Records for finding described items:
· · ·
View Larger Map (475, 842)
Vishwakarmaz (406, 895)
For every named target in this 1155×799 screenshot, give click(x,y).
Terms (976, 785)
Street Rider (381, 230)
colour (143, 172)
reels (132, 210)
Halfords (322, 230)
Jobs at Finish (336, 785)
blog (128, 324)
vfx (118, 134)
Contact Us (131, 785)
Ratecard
· · ·
(WRITTEN PROBLEM)
Repeat the listing word for word, starting at the line containing "Halfords (322, 230)" and continuing through the final line of the listing.

(FINAL ANSWER)
Halfords (322, 230)
Jobs at Finish (336, 785)
blog (128, 324)
vfx (118, 134)
Contact Us (131, 785)
Ratecard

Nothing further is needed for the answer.